A decade and a half ago, Rhetoric & Public Affairs published a multi-issue forum on the rhetoric of racial reconciliation. It began in the Winter 2003 issue with an essay I had written. Building upon Mark McPhail's important work on racial complicity and coherence, and responding to his later doubts regarding the efficacy of rhetoric to overcome racism, I extended Kenneth Burke's thinking on the tragic and comic frames and proposed that the rhetoric of reconciliation constitutes a tragicomic corrective, with the necessary moral and psychological heft to move race relations toward coherence. The forum continued in Fall 2004 with responses from three seasoned scholars of the rhetoric of race and reconciliation—McPhail, Erik Doxtader, and Kirt Wilson—and concluded with my rejoinder and extension of the conversation in the Summer 2006 issue of R&PA. I continued to write on racial reconciliation, and McPhail collaborated with David Frank on several essays addressing the topic.

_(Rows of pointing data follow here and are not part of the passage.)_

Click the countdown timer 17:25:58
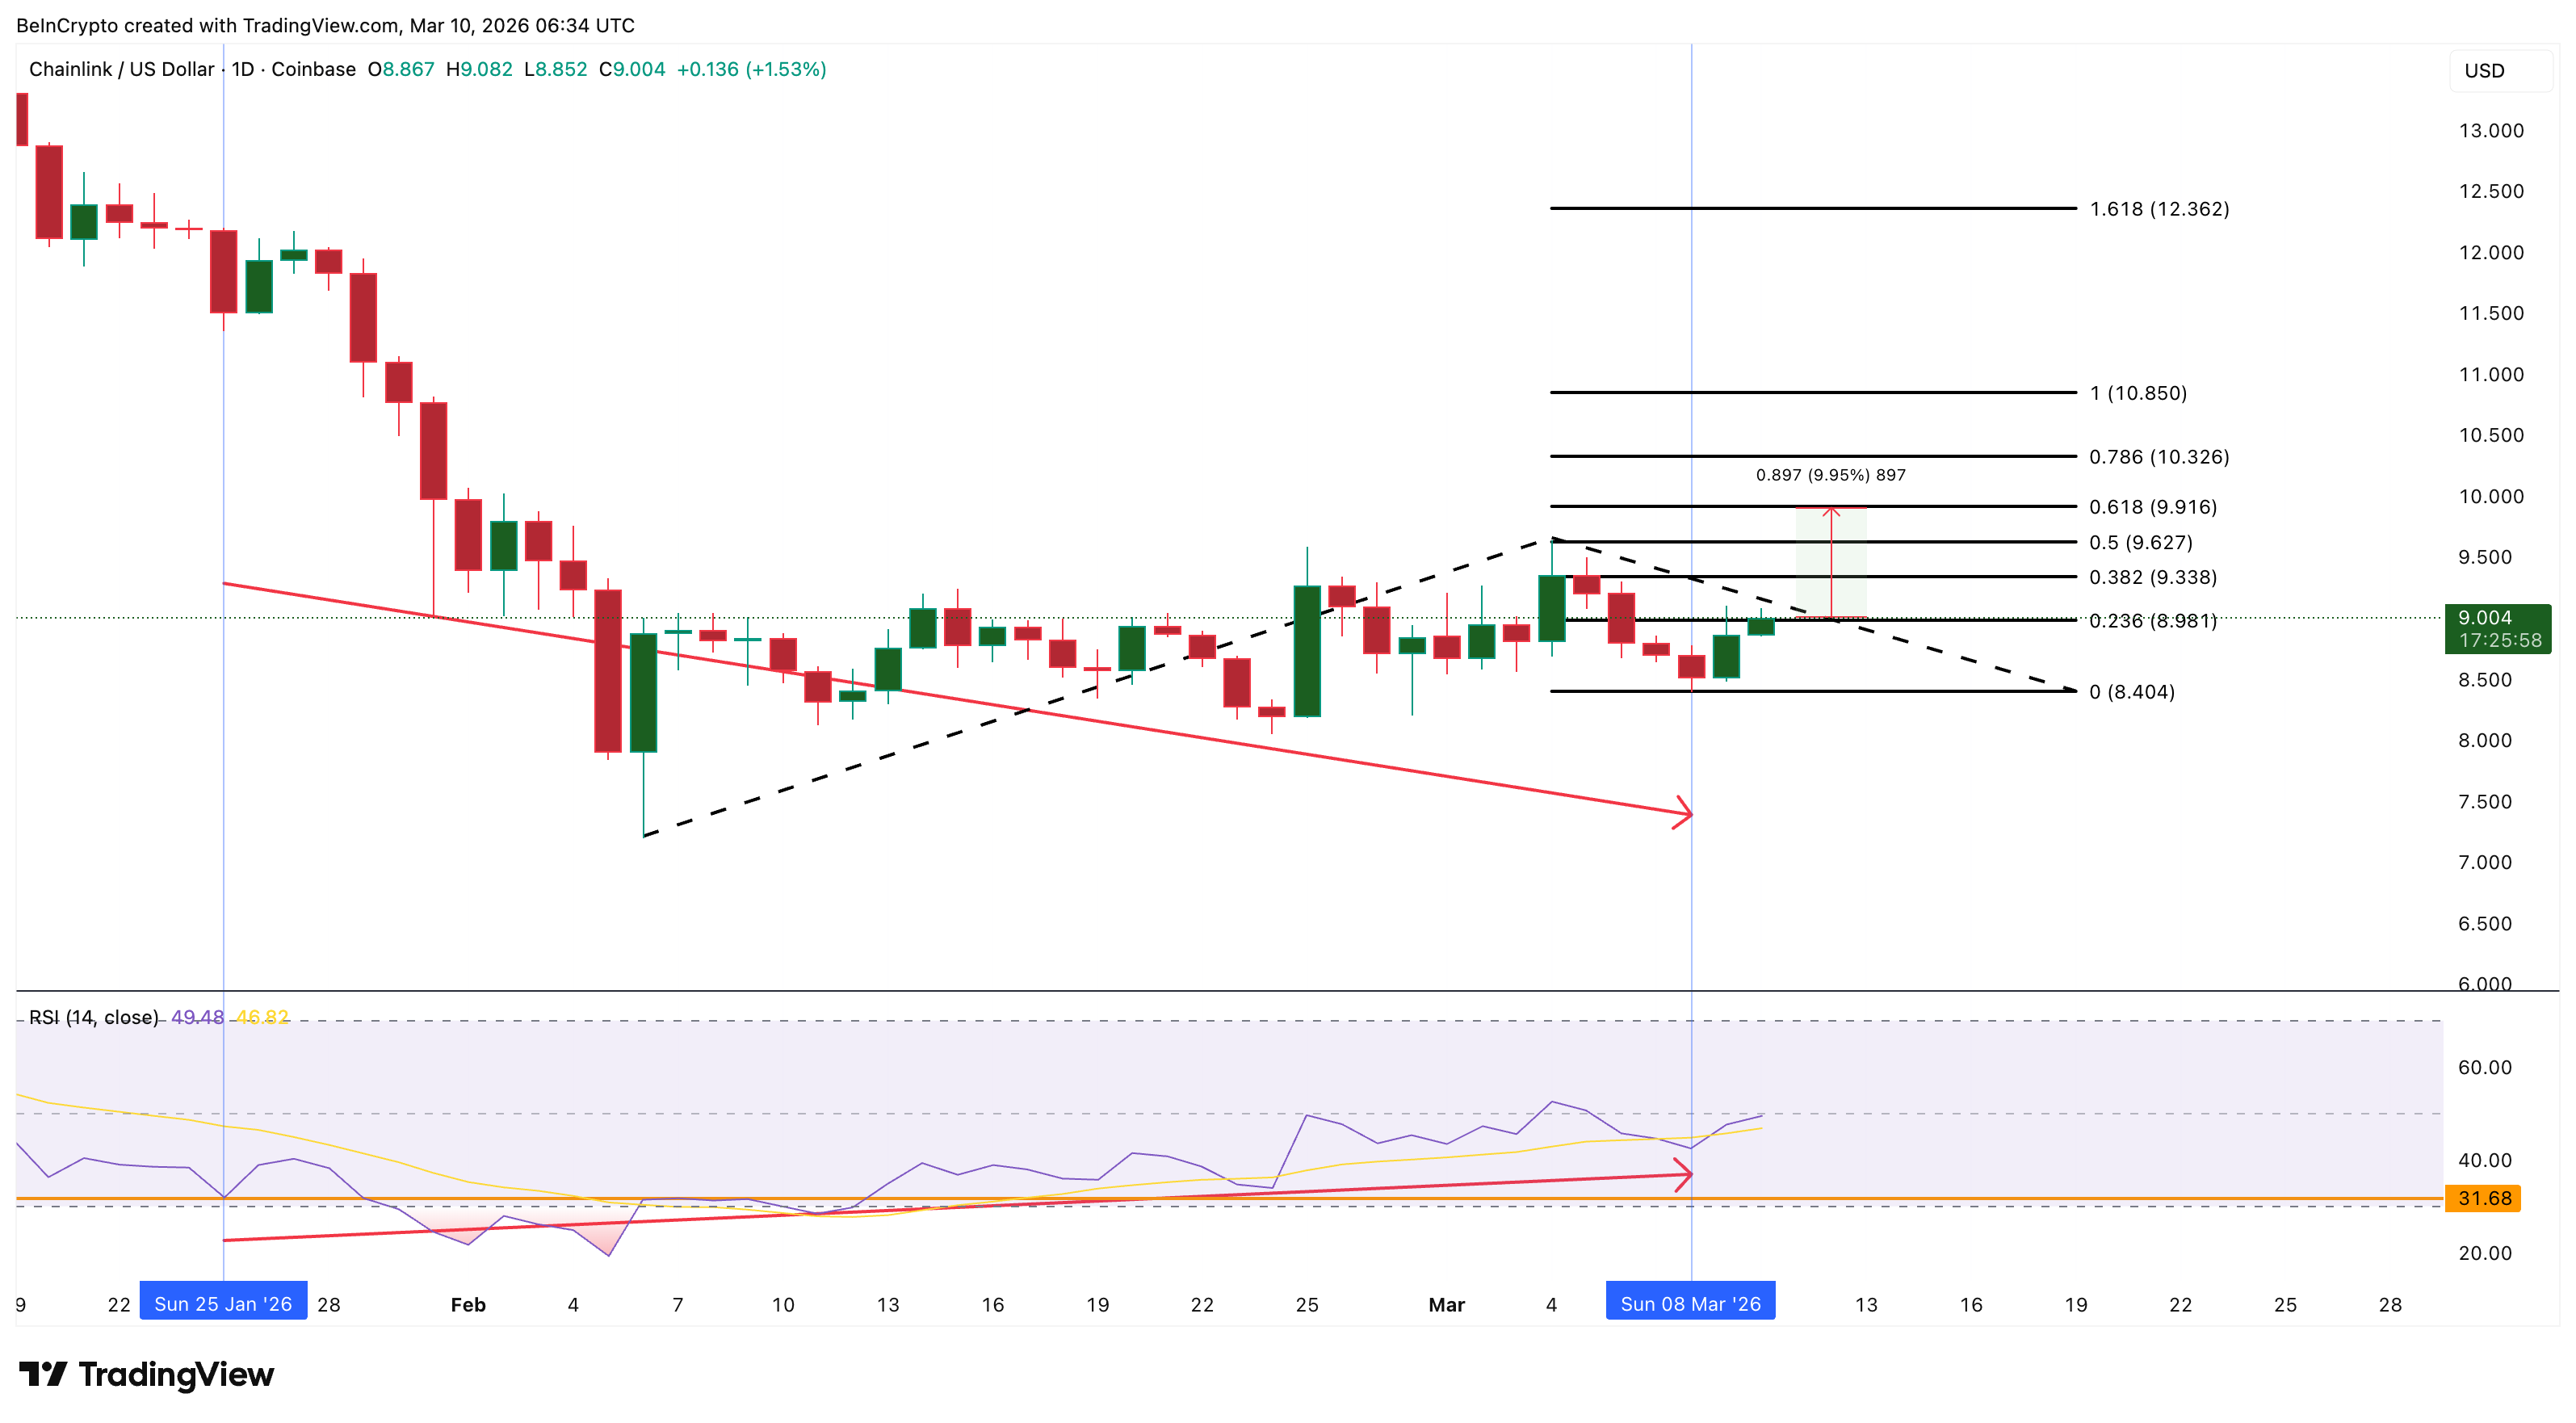The height and width of the screenshot is (1423, 2576). pyautogui.click(x=2498, y=642)
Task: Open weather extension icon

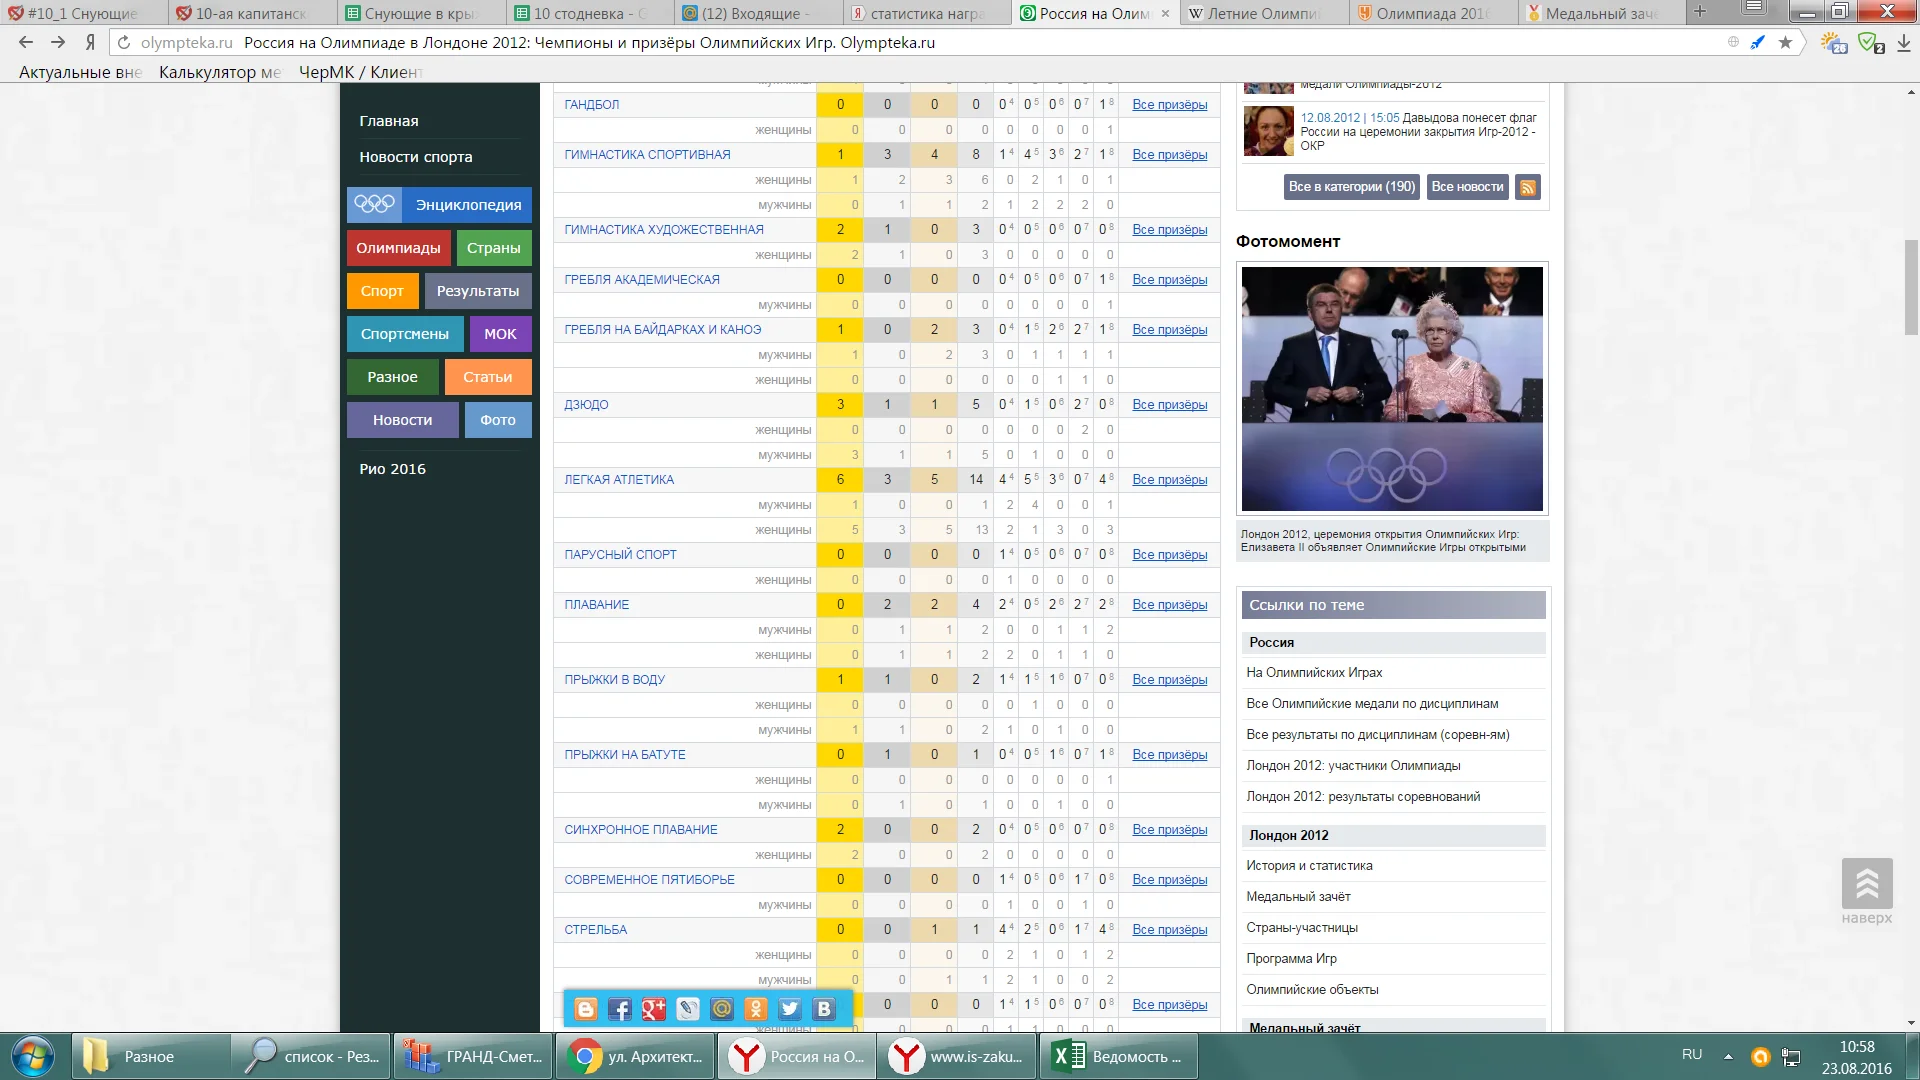Action: point(1833,43)
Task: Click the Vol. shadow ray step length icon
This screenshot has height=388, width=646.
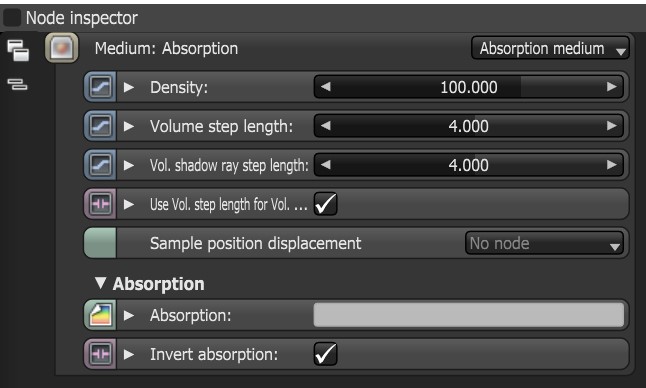Action: pyautogui.click(x=100, y=165)
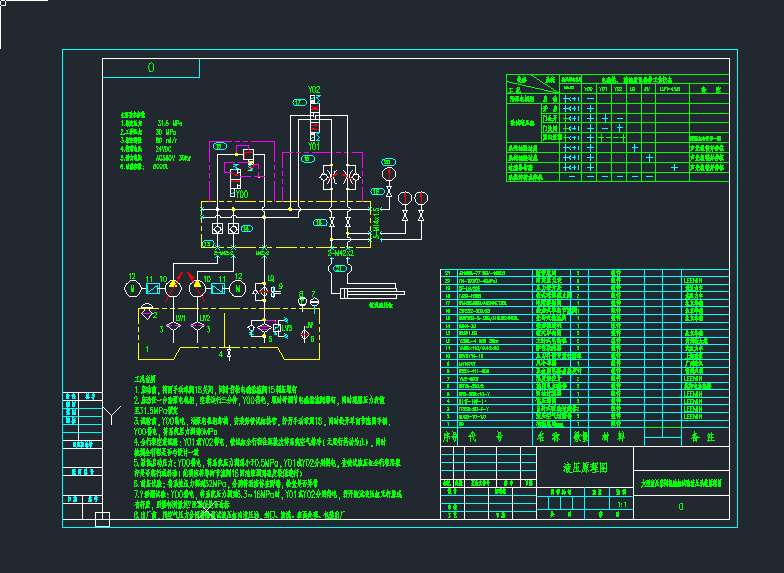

In the next few years, racial reconciliation gained prominence in American civic life with apologies for slavery by state and national legislative bodies, interrogation and acknowledgment of historical ties to slavery by various universities and other organizations, and the election of Barack Obama as the first black president of the United States. Eventually, however, resistance to Obama's presidency and his acknowledgments of persistent racial injustice, and the rise of Donald Trump on a platform buttressed by white nationalist tropes and impulses, raised serious [End Page 527] questions about the viability of reconciliation as a frame for repairing race relations in the United States.

The present forum addresses such questions. McPhail, Frank, and I offer distinctive takes on persistent racism, with frames ranging from historical to psychological to theological—and attitudes ranging from largely pessimistic to guardedly optimistic about the prospects of remediating racism through rhetoric. Together, these essays present a rich and complex picture of the challenge of overcoming contemporary/adaptive racism and open up a diversity of avenues for further investigation. [End Page 528]

John B. Hatch

John B. Hatch is Professor and Chair of Communication Studies at Eastern University in St. Davids, Pennsylvania.